> _ACTIVITY LIST_:
(a) List the titles the review of Milkman gives as examples of how the book's characters are known.
(b) In the review of Milkman, copy everything from "Burns, 56, grew" down to "power and precision.".

> _DOCUMENT PASSAGE_:
Wednesday, August 21, 2019

Anna Burns, "Milkman"

Anna Burns' Milkman (2018) is a remarkable book, and I loved it. I think it is my favorite book I have read this year. Not because it is perfect or has anything of perfection about it; on the contrary it takes many, many risks, in both style and subject matter, and some of them fall flat. But enough work wonderfully to make it a sheer delight. I listened to the version narrated by Brid Brennan, whose wonderful Irish accent may have contributed a lot to my pleasure.

The narrator of Milkman is an 18-year-old woman living in Northern Ireland during the Troubles. We never learn her name; in fact we never learn anyone's name, knowing all the characters by titles like ma and eldest sister and maybe-boyfriend. She is Catholic and her neighborhood is a bastion of the IRA, the sort of place where the police would never go without a convoy of armored cars; members of her own family and those of most of her neighbors have died in the fighting. (Actually the IRA is not named either, but referred to as the renouncers of the state, or just the renouncers.) The most impressive thing about the book is how Burns creates the atmosphere of this place and shows how it weighs on the mind of a bookish, imaginative teenager who wants nothing to do with either religion or war. This is a tight-knit, working class neighborhood with a chip on its shoulder, the sort of place where you would never admit to admiring a sunset lest you be mocked as a sissy and maybe stuck with the nickname Sunsets for the rest of your life. (See the cover of the book above.) To this already closed-in world is added the war, which means that any nonconforming behavior might be interpreted, not just as oddness, but as treason. Everything can be political:
The right butter. The wrong butter. The tea of allegiance. The tea of betrayal.
Burns, 56, grew up in just such a neighborhood, and although she denies that the narrator is her you have to imagine that she felt some of what the narrator feels; certainly she recreates it with remarkable power and precision.

> _INFORMATION SHOWN_:
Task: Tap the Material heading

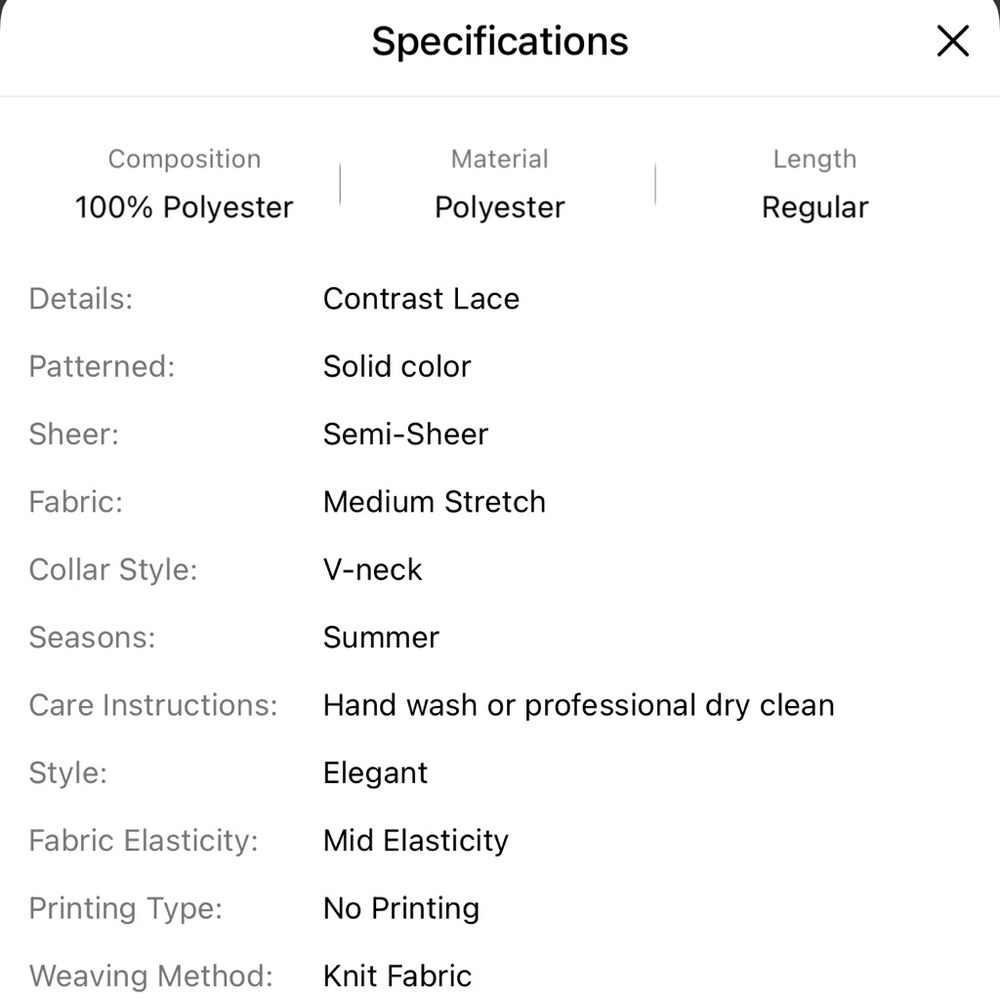Action: tap(500, 159)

> _RESPONSES BY ITEM NUMBER_:
(a) ma, eldest sister, maybe-boyfriend

(b)
Burns, 56, grew up in just such a neighborhood, and although she denies that the narrator is her you have to imagine that she felt some of what the narrator feels; certainly she recreates it with remarkable power and precision.